The Administration announced the "Volcker rule" with great fanfare last month, explaining that financial institutions would no longer be able to trade – speculate, really – with their customers’ accounts. This was widely seen as taking power away from Tim Geithner, who’s been softer than Volcker on this issue.
Re Geithner: He’s baaack! Geithner lieutenant Lee Sachs took point yesterday in announcing a virtual rollback of the Volcker rule before it even took effect. Ben Bernanke joined the chorus, too.
And the Administration appears to be walking away from the Consumer Financial Protection Agency, too. As discussed yesterday, WaPo’s Steven Pearlstein is leading the charge for the "creative, bipartisan" Dodd/Corker compromise – an agreement which would gut both Volcker and the CFPA.
Why compromise? A fairly robust financial reform initiative has passed in the House, so why not use reconciliation in the Senate? It would certainly affect the deficit, so there can be no meaningful procedural objection. Unless grassroots pressure is applied, financial reform may become hopelessly compromised before it even passes.



20 Comments







From disappointed to disillusioned to dismayed to disgusted. This type of behavior from a Republican administration would be expected. This is not what the voters voted for. Better Democrats needed ASAP.
The number one reason that Obama and the Democrats poll numbers are plummeting is lack of financial reform.
And it’s extremely clear that Obama’s own people are holding things up.
They’ve drug out the HCR debate nearly a year in order for Obama to cave before forcing the Dem senators to vote on a PO in reconciliation. At least with financial reform he’s become more efficient in caving right off the bat.
What’s Obama afraid of? Why not do both reforms right?
Force the senate to vote on the PO in reconciliation.
Put real regulations on the financial sector and let ‘em yell.
Well he’s certainly not afraid of making the general public angry.
Honestly, Obama is probably just keeping campaign promises to his largest campaign donors.
Pretty much everything that Obama has done so far amounts to funneling money to financial institutions or extending tax breaks.
Look at the 75 Billion “Help for Homeowners” plan. Elizibeth Warren took a look at it and came to the conclusion that it wasn’t keeping anyone in thier homes long term, just spreading out the mortgage defaults for the banks.
Add in the 23.7 Trillion in give-aways, loans and guarantees that have been put at the banks disposal(according to TARP inspector general).

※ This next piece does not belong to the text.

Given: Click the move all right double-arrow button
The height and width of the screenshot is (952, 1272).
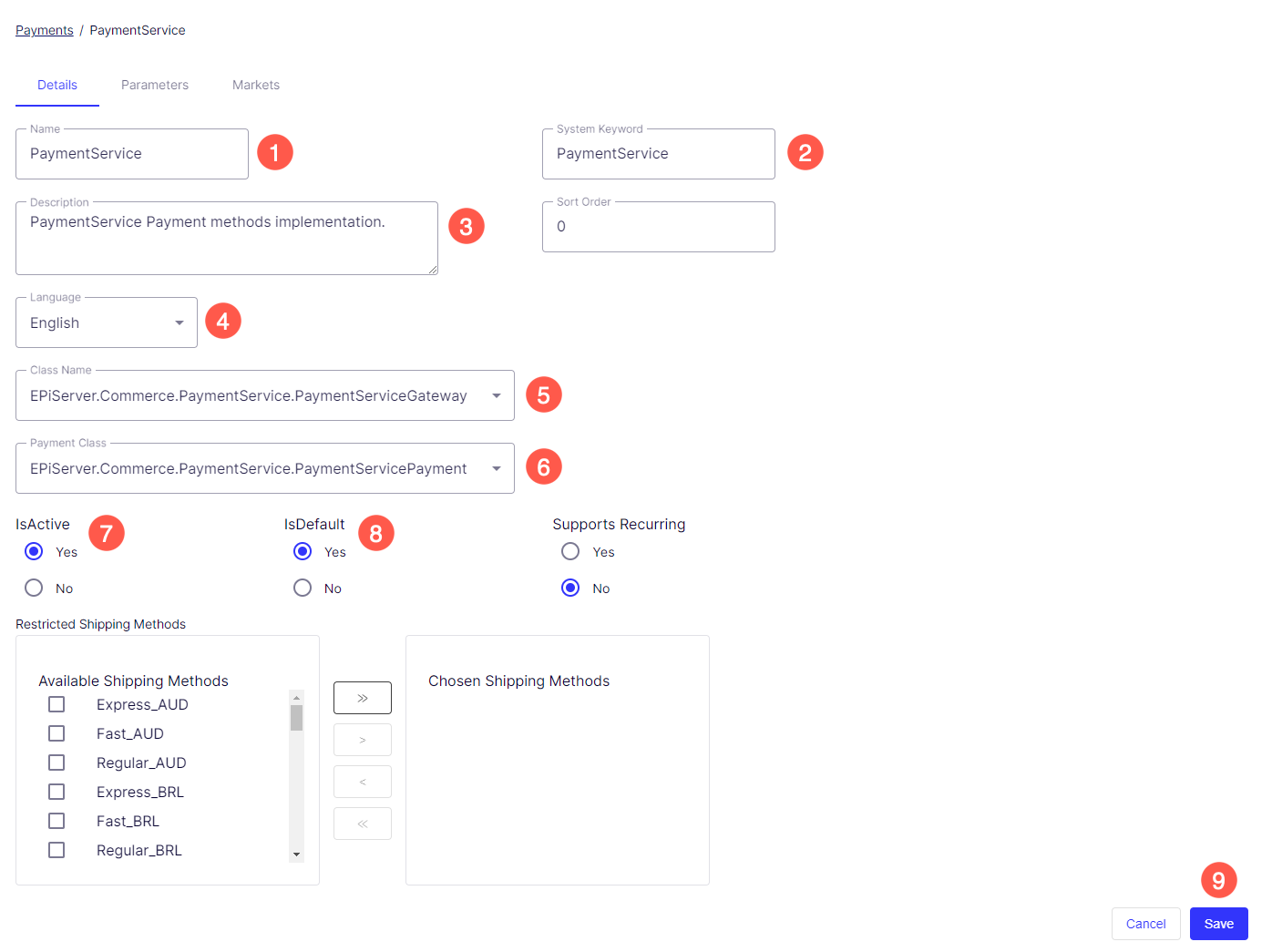Looking at the screenshot, I should 362,698.
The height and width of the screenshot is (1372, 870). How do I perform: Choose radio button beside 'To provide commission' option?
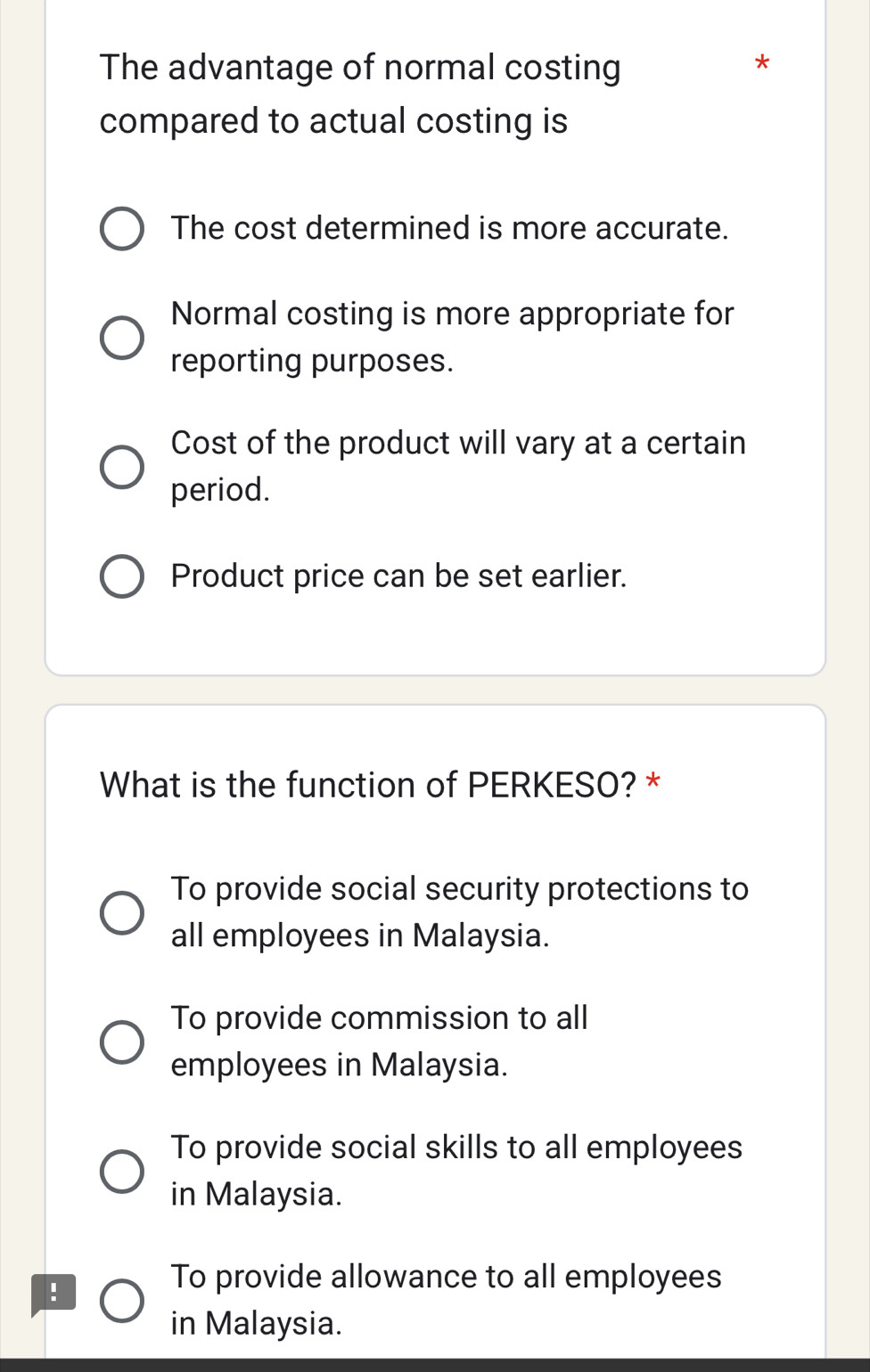pyautogui.click(x=122, y=1041)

And then there’s Fannie and Freddie who’s bailouts Geithner expanded from a 400 Billion limit bailout to completely unlimited bailout.

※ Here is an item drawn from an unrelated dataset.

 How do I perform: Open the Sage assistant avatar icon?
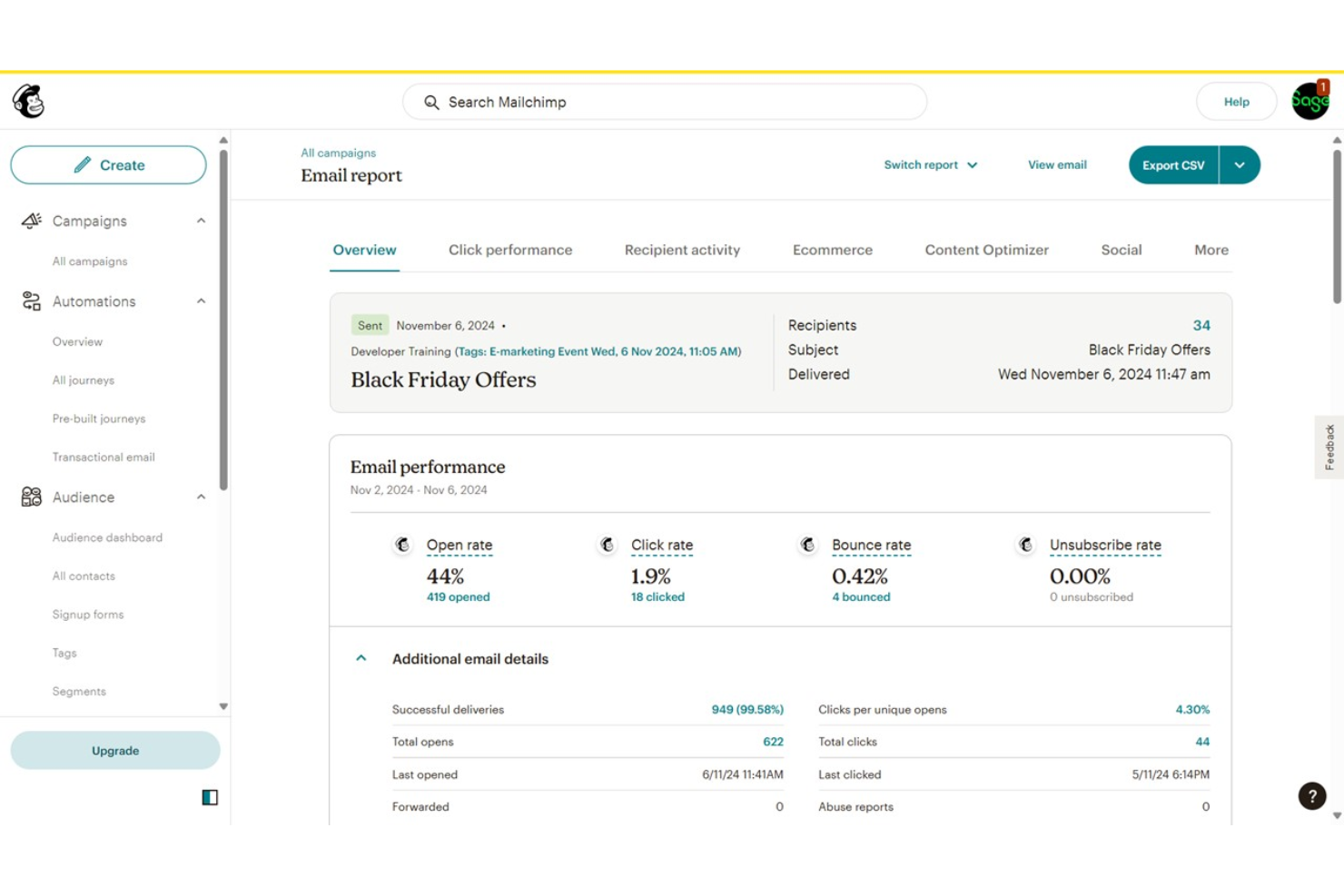pos(1309,101)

With all this money pouring out of our Treasury we should have full employement and zero forclosures. Instead we have mass unemployment and millions of forclosures(21% more in Obama’s 1st year than in Bush’s last). Also many of our states and local governments have completely busted budgets.

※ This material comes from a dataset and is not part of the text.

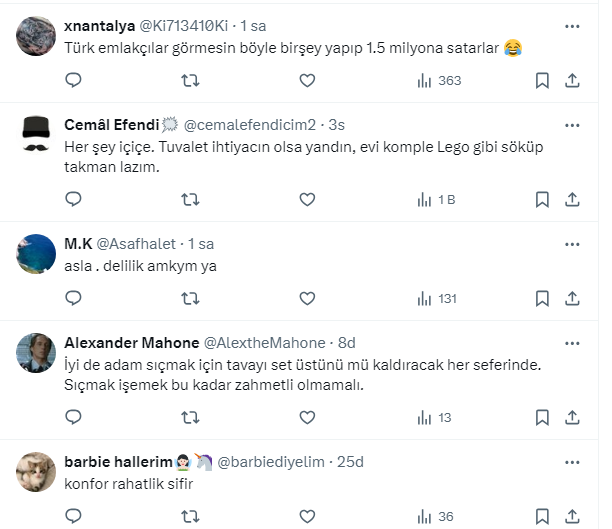Viewport: 612px width, 529px height.
Task: Click Cemâl Efendi's mustache avatar
Action: click(37, 135)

I expect that the final healthcare bill will be much the same, a bill to ensure the profits of our health insurance companies.
Do birds fly?
The big problem is that the entire debate takes place on some mythic ground where Chicago school economists perfectly understand the economy, where financial markets operate in the public interest by the miracle of the invisible hand, where financial speculation is a great thing, where government is an abject failure which should kill itself and get out of the way of the markets, and on and on.
The financial elites accept these myths, and believe that minor tweaks are sufficient. Congress and the White House agree on these myths.
Evidence is irrelevant. These hypotheses cannot be falsified by real world events.
Liberals and progressives have abandoned the entire area of finance for decades.
When all this changes, maybe we will break the magic spell that has immobilized us.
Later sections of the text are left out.